TAREFA PROPOSTA 1:
Resuma em duas frases o texto sobre o valor de um pensamento.

TEXTO DE APOIO:
Como medimos o valor de um pensamento, o valor de Lucrécio, de Plutarco, de Heráclito?

Uma primeira ideia é o esforço que empreenderam dezenas de gerações de estudiosos para guardar e reproduzir suas obras antes da invenção da imprensa. Assim, textos gregos, latinos, chineses, hindus, persas e árabes chegaram até o nosso tempo. E hoje, como medimos o valor das obras que consideramos importantes? Uma primeira dificuldade é que hoje é muito barato copiar. Mesmo um texto sem valor algum, preconceituoso, parcial, hipócrita e superficial pode ganhar milhares de cópias e durar décadas e até séculos. Outra dificuldade é que as pessoas que selecionaram os textos a serem preservados durante milênios viviam diretamente em contato com o mundo. Toda a sociedade estava dentro do seu raio de deslocamento. Hoje, não. Hoje as pessoas vivem não a realidade, mas a interpretação que a televisão dá; não vivem o dia-a-dia do seu bairro, mas o que acontece em São Paulo, Londres, Jerusalém. Não vivem a história, vivem notícias. Não se preocupam com o assassinato de um vizinho, mas se preocupam com o assassinato da modelo famosa. Não conhecem mesmo os pomares onde seu alimento é produzido, mas apenas as prateleiras das redes de supermercados. Nunca uma geração foi tão alheia à própria realidade como nós somos hoje, e isso certamente influi no que acreditamos de nossas leituras.

TAREFA PROPOSTA 2:
Edite as entradas a partir da linha com "[Alternar menú principal] (36, 110)" até a linha com "[Advertisement] (306, 959)", trocando "Twitter / X" por "X" e deixando todo o resto igual.

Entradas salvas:
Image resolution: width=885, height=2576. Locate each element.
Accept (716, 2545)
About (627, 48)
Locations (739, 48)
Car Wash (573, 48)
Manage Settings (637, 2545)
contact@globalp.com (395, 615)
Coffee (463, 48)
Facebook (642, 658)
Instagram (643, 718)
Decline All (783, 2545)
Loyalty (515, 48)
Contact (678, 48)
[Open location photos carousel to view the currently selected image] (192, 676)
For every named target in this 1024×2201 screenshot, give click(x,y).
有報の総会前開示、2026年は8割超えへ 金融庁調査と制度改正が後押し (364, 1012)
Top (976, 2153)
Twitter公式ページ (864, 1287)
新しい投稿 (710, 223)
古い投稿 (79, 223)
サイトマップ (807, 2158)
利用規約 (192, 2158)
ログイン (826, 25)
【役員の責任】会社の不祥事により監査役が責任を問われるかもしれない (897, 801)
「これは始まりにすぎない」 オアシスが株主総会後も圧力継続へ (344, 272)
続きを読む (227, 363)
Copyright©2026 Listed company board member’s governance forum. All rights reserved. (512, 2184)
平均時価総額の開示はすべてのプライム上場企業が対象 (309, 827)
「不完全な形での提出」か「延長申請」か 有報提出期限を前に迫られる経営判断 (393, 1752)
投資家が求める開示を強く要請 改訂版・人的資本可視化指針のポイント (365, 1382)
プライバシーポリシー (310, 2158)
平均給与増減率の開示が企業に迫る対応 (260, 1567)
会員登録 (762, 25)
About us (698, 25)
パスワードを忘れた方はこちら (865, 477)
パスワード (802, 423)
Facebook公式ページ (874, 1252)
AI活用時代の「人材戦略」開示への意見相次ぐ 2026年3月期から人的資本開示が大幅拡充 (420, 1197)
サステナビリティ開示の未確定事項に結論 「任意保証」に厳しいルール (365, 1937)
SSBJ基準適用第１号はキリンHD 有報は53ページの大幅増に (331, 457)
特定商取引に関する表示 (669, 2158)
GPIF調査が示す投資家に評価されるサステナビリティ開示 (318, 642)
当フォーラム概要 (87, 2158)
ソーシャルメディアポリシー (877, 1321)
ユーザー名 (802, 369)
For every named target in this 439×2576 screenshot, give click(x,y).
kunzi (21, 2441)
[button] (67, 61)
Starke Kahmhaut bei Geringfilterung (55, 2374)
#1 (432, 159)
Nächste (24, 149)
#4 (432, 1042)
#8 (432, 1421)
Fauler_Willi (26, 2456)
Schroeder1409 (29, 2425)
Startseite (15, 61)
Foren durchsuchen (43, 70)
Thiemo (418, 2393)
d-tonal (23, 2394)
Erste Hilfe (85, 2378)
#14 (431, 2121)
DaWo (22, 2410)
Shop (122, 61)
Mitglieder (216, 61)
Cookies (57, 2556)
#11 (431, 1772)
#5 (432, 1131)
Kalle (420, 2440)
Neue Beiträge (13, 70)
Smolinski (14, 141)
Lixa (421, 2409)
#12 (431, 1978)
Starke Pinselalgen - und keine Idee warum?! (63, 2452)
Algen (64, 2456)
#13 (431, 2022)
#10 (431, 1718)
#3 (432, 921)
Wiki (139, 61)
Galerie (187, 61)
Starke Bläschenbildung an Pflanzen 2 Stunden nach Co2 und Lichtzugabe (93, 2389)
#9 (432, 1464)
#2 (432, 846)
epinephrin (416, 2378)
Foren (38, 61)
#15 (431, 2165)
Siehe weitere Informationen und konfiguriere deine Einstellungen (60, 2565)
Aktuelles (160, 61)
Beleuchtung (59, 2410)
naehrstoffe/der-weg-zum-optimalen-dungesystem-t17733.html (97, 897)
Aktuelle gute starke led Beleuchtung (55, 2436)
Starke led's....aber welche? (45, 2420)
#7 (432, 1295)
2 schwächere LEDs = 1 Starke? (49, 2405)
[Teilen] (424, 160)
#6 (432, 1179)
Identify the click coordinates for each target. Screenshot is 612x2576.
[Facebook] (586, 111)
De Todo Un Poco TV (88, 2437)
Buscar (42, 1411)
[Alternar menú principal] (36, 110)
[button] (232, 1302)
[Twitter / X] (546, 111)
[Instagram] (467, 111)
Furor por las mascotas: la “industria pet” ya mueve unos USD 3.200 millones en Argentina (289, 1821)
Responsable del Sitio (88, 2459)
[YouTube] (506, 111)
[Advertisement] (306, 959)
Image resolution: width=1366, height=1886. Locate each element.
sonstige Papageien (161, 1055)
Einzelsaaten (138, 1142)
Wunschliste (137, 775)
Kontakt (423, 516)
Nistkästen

RESOLUÇÃO DA TAREFA 1:
O texto pergunta como se mede hoje o valor das obras, lembrando que, antes da imprensa, dezenas de gerações de estudiosos se esforçaram para guardar e reproduzir textos. Como dificuldades atuais, aponta o baixo custo de copiar, que dá milhares de cópias até a textos sem valor, e o fato de as pessoas viverem a interpretação da televisão e as notícias, alheias à própria realidade.

RESOLUÇÃO DA TAREFA 2:
[Alternar menú principal] (36, 110)
[button] (232, 1302)
[X] (546, 111)
[Instagram] (467, 111)
Furor por las mascotas: la “industria pet” ya mueve unos USD 3.200 millones en Argentina (289, 1821)
Responsable del Sitio (88, 2459)
[YouTube] (506, 111)
[Advertisement] (306, 959)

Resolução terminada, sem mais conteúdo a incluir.